Agrobacterium strain EHA101 harboring plasmid pIG121-Hm containing the genes for β-glucuronidase (gus), hygromycin phosphotransferase (hpt) and neomycin phosphotransferase (nptII) was co-cultivated with leaf explants from in vitro grown spinach plants. Hygromycin-resistant calli were obtained 1 month after selection of transformed cells on 2.5 g l−1 gellan gum-solidified MS medium containing 30 g l−1 sucrose, 0.5 mg l−1 2,4-D, 2 mg l−1 kinetin, 20 mg l−1 hygromycin and 20 mg l−1 meropenem trihydrate.

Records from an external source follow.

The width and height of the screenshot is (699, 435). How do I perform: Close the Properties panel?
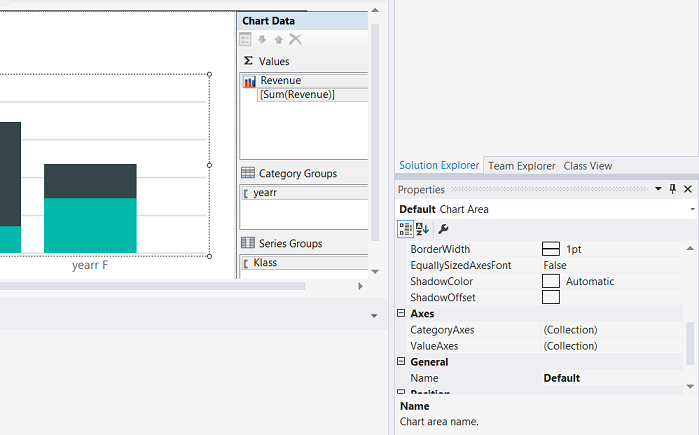[688, 189]

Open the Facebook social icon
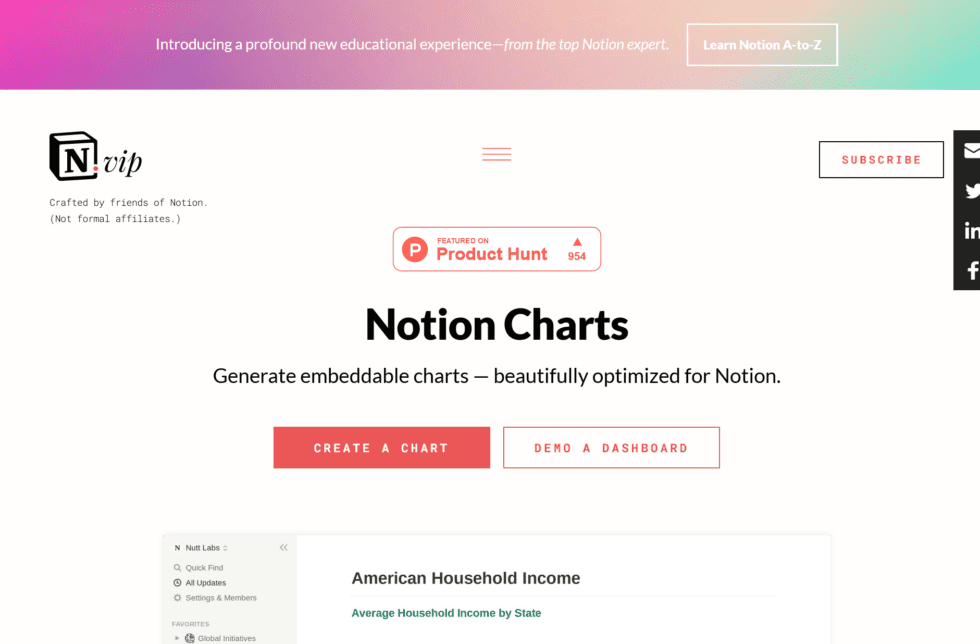click(x=970, y=270)
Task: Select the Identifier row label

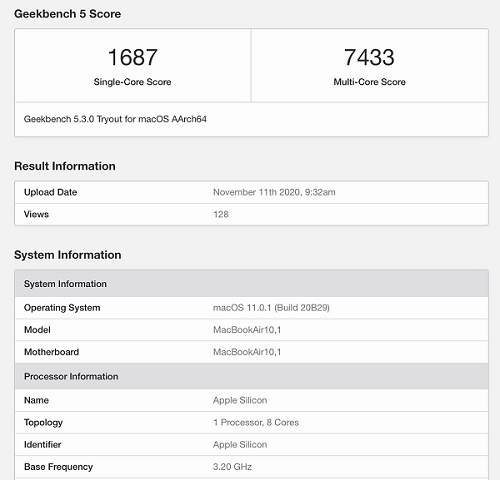Action: 42,445
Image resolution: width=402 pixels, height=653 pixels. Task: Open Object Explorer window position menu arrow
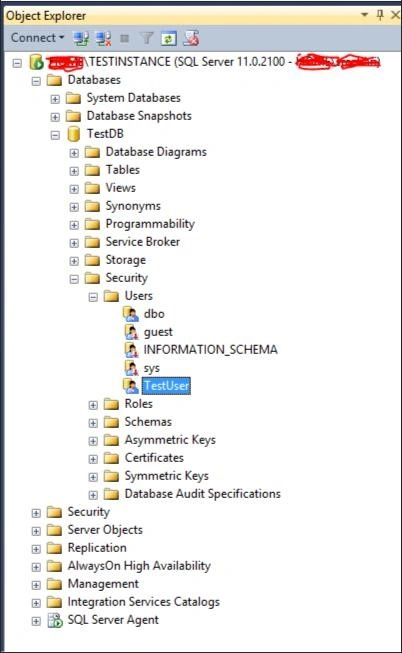pos(365,15)
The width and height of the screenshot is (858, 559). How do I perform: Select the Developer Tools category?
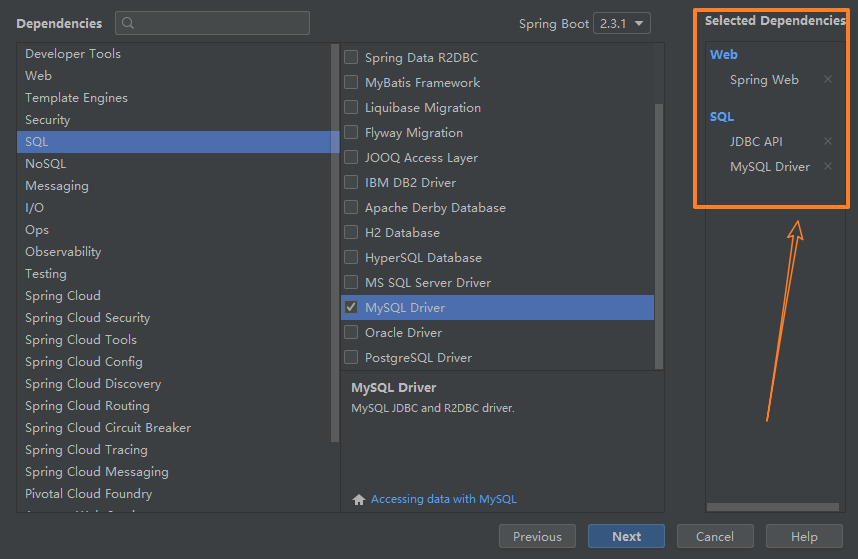[73, 53]
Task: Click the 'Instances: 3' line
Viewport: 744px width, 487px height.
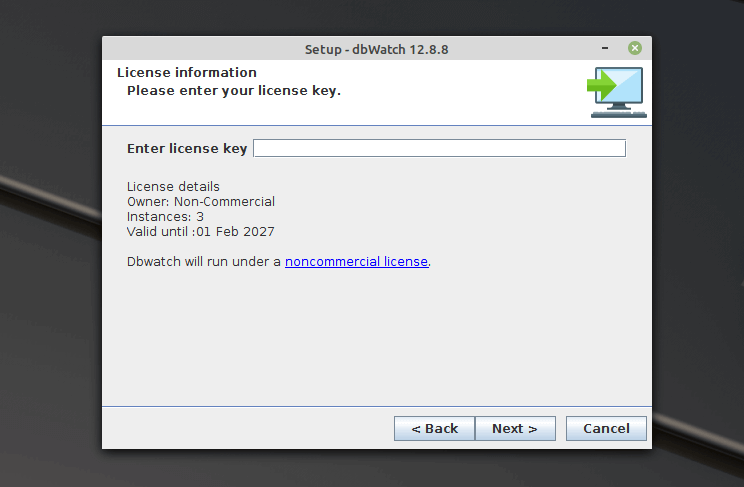Action: pyautogui.click(x=165, y=216)
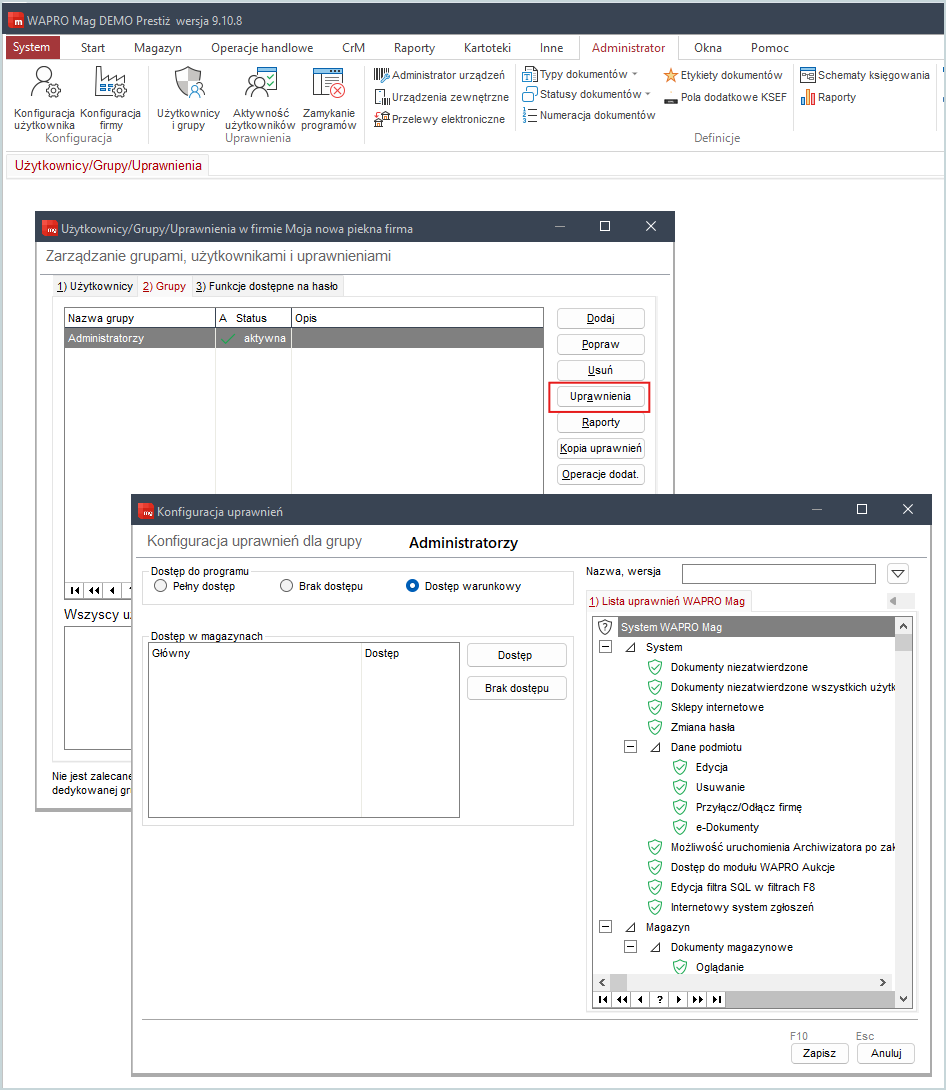
Task: Select Dostęp warunkowy radio button
Action: pos(412,586)
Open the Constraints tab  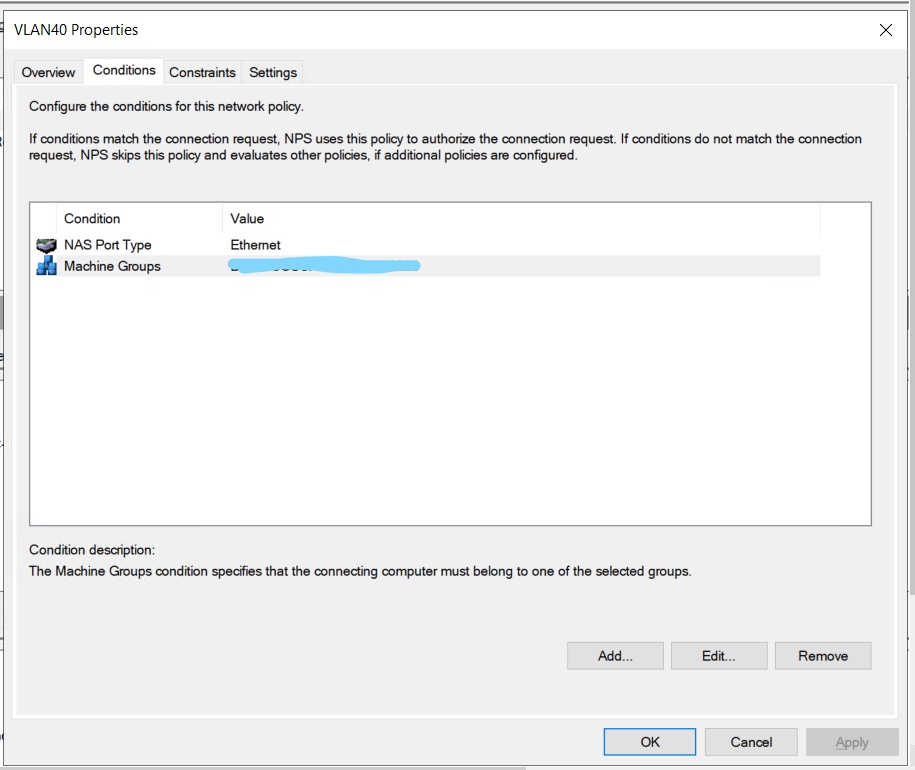(202, 72)
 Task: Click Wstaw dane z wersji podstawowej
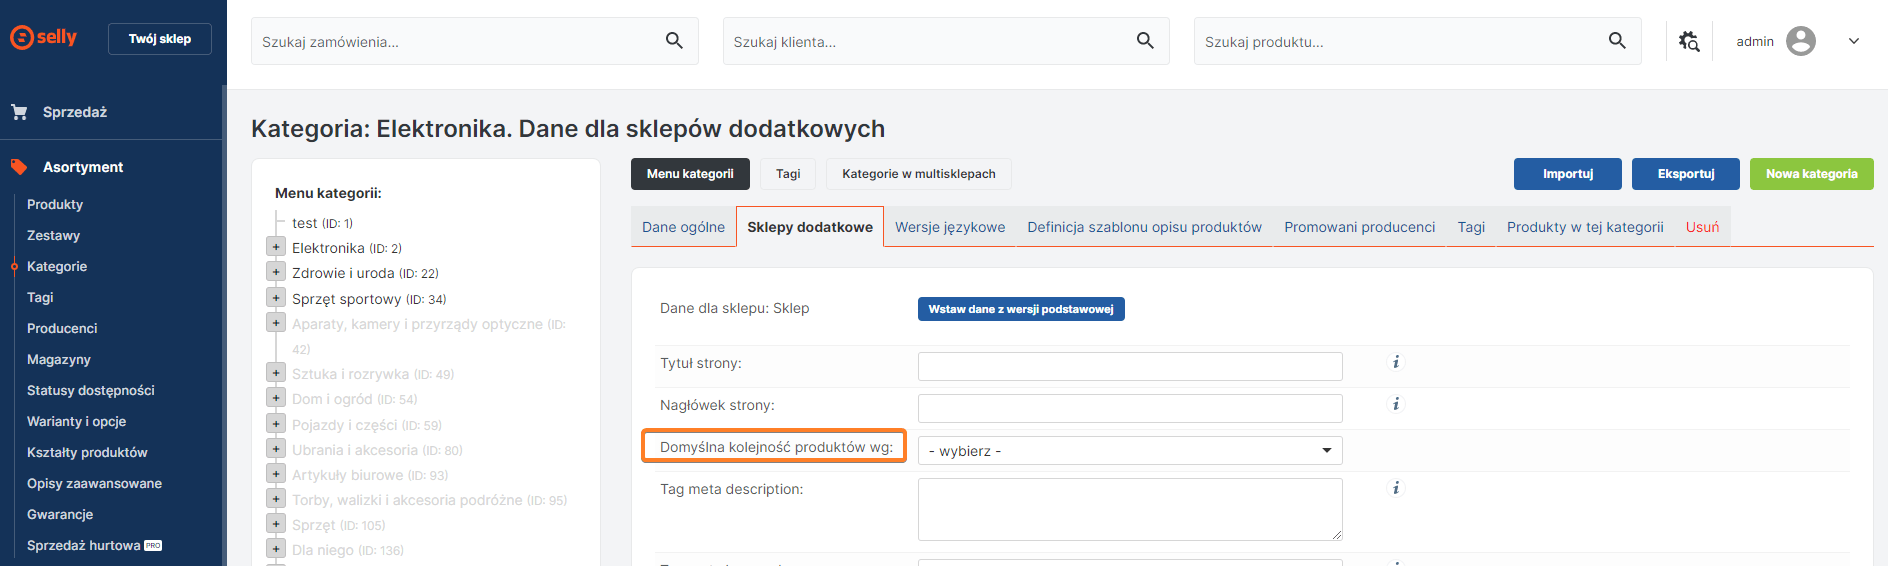pos(1020,309)
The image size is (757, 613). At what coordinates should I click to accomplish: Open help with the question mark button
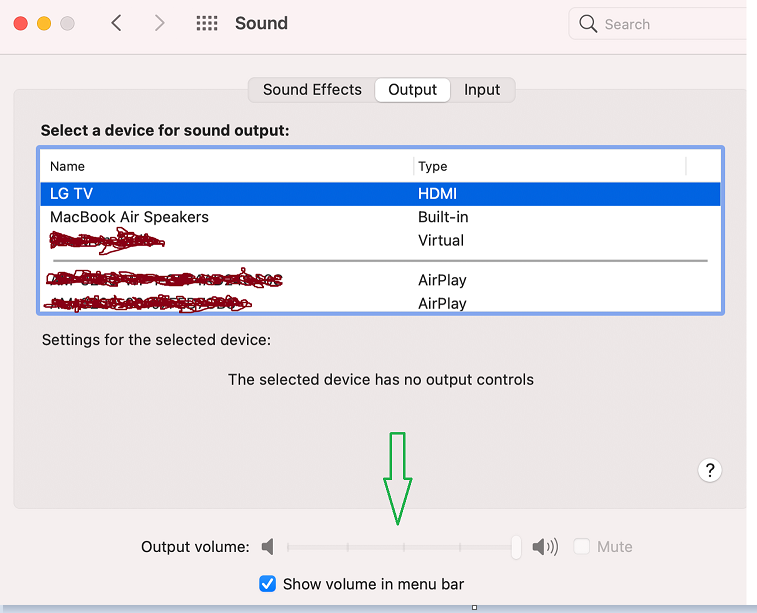pos(710,470)
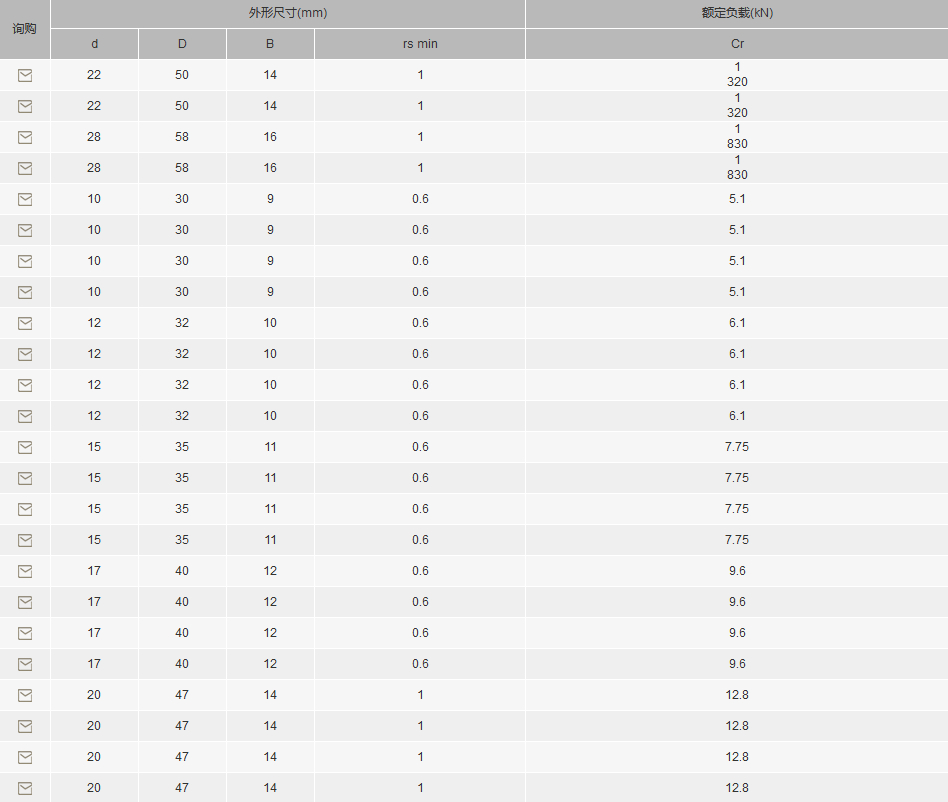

Regeneration of adventitious shoots was affected by culture temperature, and the highest frequency of shoot formation was 40% when the calli were cultured at 14°C during regeneration process on 2.5 g l−1 gellan gum-solidified MS medium containing 30 g l−1 sucrose, 0.01 mg l−1 2,4-D, 1 mg l−1 kinetin, 1 mg l−1 gibberellic acid (GA3), 20 mg l−1 hygromycin and 10 mg l−1 meropenem trihydrate. Stable expression of gus gene was indicated by histochemical GUS assay in the leaves and roots of putative transgenic plants. Southern blot analysis of genomic DNA isolated from T0 plants confirmed the successful integration of T-DNA into the plant genome. Segregation of the gus gene in transgenic T1 progeny was confirmed by PCR analysis. These results show that Agrobacterium-mediated transformation combined with plant regeneration at a low temperature, 14°C, can be efficiently used for producing transgenic spinach plants with useful genes.